# Goal
Can you reproduce only the part of the material that opens with the line containing "Given: Open Safari" and closes with the line containing "This screenshot has height=107, width=186.", swapping "thumbnail" for "preview" and leaving everything else unchanged?

# Record extracts

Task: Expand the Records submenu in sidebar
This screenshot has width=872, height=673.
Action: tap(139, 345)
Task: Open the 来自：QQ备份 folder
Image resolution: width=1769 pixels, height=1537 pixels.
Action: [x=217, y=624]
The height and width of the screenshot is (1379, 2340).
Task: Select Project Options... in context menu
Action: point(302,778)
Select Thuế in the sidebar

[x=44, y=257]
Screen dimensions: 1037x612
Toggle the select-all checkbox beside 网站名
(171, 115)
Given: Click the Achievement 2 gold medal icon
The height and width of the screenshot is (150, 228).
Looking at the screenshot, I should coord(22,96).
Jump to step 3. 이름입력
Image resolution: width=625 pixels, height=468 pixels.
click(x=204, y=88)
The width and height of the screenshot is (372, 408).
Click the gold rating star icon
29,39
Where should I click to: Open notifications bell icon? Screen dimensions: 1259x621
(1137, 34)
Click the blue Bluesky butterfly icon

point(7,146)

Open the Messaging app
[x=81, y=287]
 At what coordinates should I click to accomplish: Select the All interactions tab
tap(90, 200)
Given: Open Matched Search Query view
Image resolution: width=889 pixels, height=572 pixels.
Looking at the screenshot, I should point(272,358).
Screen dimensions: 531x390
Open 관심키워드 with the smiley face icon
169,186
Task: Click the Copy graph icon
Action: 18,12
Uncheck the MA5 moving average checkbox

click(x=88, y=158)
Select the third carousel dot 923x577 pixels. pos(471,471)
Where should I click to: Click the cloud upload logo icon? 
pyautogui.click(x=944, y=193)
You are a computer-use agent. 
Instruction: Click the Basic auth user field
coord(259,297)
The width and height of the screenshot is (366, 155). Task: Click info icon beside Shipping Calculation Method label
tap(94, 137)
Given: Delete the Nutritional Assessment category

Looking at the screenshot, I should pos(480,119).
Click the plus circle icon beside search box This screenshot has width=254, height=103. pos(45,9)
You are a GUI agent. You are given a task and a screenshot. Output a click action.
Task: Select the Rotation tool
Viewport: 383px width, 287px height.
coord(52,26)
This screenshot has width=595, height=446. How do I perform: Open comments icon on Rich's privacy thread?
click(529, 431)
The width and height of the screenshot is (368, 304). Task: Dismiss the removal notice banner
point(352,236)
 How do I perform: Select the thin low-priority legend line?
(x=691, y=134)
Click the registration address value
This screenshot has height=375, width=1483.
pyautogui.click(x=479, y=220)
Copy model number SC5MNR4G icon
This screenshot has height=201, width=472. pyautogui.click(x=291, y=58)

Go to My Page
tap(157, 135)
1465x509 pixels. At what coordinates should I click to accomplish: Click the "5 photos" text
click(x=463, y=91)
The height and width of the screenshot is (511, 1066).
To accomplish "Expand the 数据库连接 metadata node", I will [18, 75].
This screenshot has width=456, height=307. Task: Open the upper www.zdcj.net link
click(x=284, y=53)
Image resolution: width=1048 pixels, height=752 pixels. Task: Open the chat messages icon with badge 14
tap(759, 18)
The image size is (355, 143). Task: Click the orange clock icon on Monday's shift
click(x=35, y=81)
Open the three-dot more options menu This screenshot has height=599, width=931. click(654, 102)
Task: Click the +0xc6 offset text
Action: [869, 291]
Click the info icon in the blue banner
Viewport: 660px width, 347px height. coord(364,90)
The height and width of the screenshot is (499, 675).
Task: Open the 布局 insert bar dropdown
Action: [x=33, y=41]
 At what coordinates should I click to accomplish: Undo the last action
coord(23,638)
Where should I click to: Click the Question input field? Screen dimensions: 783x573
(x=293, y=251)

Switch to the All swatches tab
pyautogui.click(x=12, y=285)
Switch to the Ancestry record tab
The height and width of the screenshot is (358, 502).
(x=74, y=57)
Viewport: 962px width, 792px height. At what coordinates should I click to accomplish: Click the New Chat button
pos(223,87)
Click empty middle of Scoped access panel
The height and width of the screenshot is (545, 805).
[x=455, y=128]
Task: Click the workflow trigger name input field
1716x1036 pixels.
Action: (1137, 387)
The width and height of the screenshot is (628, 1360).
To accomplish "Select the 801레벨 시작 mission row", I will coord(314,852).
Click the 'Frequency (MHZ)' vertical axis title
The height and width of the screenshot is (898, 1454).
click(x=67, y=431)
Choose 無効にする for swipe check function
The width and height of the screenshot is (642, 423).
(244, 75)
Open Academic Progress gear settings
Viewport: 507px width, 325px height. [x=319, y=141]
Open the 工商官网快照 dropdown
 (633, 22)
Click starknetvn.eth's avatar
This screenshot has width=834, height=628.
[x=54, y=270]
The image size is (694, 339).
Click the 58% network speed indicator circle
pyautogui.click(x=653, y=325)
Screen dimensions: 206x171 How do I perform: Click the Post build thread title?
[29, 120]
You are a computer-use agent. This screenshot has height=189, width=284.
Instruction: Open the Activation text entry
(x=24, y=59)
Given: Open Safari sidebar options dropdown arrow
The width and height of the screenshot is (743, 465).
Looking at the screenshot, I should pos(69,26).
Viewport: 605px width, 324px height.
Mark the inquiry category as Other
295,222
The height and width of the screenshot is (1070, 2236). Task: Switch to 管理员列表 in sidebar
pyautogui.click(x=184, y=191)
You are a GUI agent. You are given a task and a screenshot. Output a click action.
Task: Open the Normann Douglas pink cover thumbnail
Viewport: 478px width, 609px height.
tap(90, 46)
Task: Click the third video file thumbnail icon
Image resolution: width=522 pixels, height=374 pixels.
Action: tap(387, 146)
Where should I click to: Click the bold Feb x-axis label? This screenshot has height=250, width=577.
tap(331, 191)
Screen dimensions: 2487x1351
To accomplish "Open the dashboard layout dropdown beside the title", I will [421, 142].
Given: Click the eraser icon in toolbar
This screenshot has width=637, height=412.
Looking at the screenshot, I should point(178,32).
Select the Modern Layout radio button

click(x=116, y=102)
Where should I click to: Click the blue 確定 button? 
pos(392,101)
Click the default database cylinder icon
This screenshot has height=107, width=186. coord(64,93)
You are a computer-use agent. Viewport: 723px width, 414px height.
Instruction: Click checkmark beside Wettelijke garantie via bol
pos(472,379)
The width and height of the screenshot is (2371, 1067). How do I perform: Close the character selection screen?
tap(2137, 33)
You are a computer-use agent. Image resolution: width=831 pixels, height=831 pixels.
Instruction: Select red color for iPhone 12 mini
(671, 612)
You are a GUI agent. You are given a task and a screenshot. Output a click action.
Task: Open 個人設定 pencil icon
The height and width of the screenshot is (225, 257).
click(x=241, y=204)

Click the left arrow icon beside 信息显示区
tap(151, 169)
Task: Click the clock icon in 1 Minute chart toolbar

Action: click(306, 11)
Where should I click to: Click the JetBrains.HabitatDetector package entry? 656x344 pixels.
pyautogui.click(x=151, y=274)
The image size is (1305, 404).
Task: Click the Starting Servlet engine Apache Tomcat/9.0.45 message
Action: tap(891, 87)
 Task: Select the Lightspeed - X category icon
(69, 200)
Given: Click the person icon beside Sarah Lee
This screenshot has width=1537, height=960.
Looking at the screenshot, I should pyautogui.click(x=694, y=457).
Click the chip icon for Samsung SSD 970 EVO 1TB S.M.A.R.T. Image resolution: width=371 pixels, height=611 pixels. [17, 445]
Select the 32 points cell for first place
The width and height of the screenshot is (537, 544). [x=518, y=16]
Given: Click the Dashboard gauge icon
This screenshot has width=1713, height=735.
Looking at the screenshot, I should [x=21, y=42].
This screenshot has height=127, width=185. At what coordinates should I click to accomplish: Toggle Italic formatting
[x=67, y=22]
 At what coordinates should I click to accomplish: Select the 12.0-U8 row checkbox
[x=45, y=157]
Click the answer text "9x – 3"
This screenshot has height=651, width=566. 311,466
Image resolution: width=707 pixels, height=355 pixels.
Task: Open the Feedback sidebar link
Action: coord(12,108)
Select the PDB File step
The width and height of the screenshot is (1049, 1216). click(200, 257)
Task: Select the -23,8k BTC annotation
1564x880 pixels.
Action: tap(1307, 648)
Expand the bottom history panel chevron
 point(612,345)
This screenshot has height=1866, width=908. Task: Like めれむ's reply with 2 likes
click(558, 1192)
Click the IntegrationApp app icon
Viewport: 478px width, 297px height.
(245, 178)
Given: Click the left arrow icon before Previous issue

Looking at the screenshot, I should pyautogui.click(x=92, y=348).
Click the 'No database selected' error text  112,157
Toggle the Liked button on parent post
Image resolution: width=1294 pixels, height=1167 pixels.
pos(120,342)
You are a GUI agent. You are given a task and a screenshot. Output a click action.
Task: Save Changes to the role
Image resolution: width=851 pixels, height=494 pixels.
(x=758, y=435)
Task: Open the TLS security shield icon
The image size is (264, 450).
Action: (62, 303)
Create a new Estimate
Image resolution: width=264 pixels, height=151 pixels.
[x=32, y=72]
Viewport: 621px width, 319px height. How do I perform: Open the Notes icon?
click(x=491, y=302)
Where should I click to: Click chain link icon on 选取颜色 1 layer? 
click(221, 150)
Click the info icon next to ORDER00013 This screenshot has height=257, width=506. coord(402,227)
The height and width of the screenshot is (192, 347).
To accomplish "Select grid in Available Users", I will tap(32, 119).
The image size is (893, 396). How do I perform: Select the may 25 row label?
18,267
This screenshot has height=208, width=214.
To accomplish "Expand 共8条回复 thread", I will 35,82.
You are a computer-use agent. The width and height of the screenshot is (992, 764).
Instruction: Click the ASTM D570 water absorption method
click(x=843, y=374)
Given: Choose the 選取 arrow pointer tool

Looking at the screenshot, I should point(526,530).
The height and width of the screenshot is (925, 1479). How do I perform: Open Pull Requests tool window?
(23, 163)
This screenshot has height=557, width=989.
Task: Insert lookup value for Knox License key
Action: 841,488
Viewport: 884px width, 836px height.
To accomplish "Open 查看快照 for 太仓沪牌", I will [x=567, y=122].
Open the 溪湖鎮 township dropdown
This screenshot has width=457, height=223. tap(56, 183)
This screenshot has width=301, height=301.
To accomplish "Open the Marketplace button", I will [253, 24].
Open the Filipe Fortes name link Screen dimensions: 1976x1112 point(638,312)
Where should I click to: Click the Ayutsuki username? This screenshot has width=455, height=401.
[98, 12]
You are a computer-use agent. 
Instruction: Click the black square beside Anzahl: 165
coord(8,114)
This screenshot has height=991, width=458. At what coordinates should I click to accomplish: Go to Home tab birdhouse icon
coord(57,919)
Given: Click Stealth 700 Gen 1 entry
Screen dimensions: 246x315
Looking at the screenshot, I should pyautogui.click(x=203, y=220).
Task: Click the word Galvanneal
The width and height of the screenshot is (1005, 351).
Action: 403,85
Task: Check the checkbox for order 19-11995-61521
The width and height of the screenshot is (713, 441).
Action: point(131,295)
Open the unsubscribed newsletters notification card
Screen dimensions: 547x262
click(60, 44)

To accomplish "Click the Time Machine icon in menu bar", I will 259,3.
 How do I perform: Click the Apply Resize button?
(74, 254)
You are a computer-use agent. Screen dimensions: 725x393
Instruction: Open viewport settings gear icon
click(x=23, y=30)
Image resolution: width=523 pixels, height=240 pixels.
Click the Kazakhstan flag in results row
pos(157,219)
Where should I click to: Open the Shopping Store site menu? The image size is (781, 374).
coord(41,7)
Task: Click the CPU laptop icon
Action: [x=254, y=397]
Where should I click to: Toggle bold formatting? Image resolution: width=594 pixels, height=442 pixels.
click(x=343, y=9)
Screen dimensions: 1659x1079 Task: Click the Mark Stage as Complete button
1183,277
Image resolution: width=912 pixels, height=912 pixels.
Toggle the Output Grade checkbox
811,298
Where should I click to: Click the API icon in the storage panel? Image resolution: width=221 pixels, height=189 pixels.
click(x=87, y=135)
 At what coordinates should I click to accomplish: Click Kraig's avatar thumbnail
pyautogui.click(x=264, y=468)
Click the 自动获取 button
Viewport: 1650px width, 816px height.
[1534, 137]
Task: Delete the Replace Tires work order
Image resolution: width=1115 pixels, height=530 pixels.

# Exercise solution
Given: Open Safari sidebar options dropdown arrow
The width and height of the screenshot is (743, 465).
Looking at the screenshot, I should pos(69,26).
Viewport: 605px width, 324px height.
Mark the inquiry category as Other
295,222
The height and width of the screenshot is (1070, 2236). Task: Switch to 管理员列表 in sidebar
pyautogui.click(x=184, y=191)
You are a GUI agent. You are given a task and a screenshot. Output a click action.
Task: Open the Normann Douglas pink cover preview
Viewport: 478px width, 609px height.
tap(90, 46)
Task: Click the third video file preview icon
Image resolution: width=522 pixels, height=374 pixels.
Action: tap(387, 146)
Where should I click to: Click the bold Feb x-axis label? This screenshot has height=250, width=577.
tap(331, 191)
Screen dimensions: 2487x1351
To accomplish "Open the dashboard layout dropdown beside the title", I will [421, 142].
Given: Click the eraser icon in toolbar
This screenshot has width=637, height=412.
Looking at the screenshot, I should point(178,32).
Select the Modern Layout radio button

click(x=116, y=102)
Where should I click to: Click the blue 確定 button? 
pos(392,101)
Click the default database cylinder icon
This screenshot has height=107, width=186. coord(64,93)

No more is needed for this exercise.